Jenny Perlin: Associated, 16mm, b/w, sound, 12:25, 2006.
Filmed at my neighborhood corner store, a former Associated supermarket, from opening to closing on July 4, 2004 (Independence Day, U.S.). One roll of 16mm film shot every two hours or so reveals little except the unchanging patterns of the 14 hour workday. Interview with owner Charles Leem reflects on the history of his store and his favorite musicians.
Annemarie Jacir: like twenty impossibles, 35mm, color, 17 mins (2003).

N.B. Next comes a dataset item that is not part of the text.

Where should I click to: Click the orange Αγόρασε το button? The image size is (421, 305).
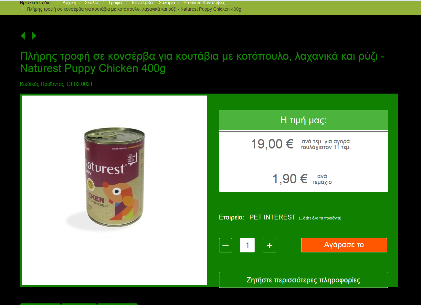(344, 245)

Occupied Palestine: A serene landscape now pockmarked by military checkpoints. When a Palestinian film crew decides to avert a closed checkpoint by taking a remote side road, the political landscape unravels, and the passengers are slowly taken apart by the mundane brutality of military occupation. Both a visual poem and a narrative, like twenty impossibles wryly questions artistic responsibility and the politics of filmmaking, while speaking to the fragmentation of a people.

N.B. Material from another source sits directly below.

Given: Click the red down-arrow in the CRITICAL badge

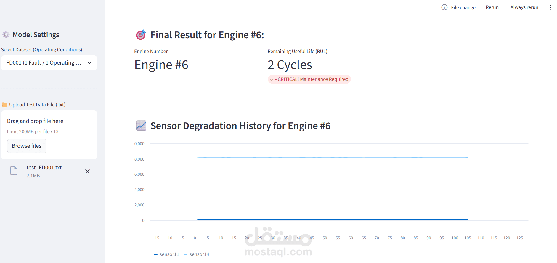Looking at the screenshot, I should [x=272, y=79].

John Menick: Occupation, 24 p DV, color, Stereo, 21 min (2006) with French and English subtitles
Occupation is a short narrative portrait of Malik, a homeless Senegalese postcard salesman living in Aubervilliers, France. Malik lives out of his car; his existence has hardened into a circular routine of urban exploration by night and the selling of his self-made postcards by day. The cards are the result of his travels through the peripheral spaces of the Aubervilliers. Avoiding typical touristic cityscapes, Malik's postcards focus on highway overpasses, disused factories, and housing projects. The film shows one day and night in Malik's life, a life that is both entangled with his host city and permanently pushed to its margins.